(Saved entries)

------------

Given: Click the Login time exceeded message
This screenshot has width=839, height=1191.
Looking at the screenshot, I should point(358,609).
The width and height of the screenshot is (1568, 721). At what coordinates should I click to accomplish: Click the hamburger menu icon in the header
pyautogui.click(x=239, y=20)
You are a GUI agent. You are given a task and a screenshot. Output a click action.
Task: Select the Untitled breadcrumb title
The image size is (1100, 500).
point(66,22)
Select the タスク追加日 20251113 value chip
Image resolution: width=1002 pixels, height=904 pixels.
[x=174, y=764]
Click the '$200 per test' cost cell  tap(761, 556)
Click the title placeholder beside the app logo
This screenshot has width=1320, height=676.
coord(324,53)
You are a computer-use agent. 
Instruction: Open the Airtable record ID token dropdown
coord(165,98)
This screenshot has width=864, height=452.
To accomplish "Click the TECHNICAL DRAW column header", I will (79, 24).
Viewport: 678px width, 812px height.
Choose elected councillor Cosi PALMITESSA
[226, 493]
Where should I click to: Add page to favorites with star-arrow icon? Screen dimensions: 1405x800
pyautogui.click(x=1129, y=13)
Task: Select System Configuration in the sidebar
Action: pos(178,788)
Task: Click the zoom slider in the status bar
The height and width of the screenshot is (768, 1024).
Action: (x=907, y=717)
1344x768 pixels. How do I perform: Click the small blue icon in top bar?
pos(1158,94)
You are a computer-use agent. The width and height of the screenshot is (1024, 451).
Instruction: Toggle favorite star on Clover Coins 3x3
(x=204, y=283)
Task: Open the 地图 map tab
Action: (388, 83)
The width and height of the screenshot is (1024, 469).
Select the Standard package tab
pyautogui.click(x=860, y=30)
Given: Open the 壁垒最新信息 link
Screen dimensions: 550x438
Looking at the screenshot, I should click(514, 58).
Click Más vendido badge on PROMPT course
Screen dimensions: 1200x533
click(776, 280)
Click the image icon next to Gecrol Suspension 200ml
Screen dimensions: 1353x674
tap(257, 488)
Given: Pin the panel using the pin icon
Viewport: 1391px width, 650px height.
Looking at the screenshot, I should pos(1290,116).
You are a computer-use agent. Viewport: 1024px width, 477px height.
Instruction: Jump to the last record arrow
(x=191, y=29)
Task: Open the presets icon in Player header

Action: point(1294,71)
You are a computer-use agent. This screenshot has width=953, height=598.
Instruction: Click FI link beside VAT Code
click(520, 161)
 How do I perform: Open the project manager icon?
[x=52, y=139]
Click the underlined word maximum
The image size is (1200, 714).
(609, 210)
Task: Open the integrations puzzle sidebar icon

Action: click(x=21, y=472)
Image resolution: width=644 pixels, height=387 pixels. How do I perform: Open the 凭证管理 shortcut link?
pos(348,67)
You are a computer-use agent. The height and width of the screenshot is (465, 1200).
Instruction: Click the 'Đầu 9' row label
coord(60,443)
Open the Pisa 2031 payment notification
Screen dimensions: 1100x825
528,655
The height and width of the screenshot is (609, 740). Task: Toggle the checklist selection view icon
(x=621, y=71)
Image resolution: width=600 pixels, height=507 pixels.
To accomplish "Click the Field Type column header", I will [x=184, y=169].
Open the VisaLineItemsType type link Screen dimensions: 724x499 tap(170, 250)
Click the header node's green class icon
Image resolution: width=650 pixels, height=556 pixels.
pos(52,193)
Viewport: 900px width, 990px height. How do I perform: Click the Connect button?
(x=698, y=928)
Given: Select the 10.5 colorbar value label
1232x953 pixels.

------------

▸ PROMPT: If a line in the records contains the string "computer", include it in the count; report that count alone.

▸ RESPONSE TO THE EXERCISE: 5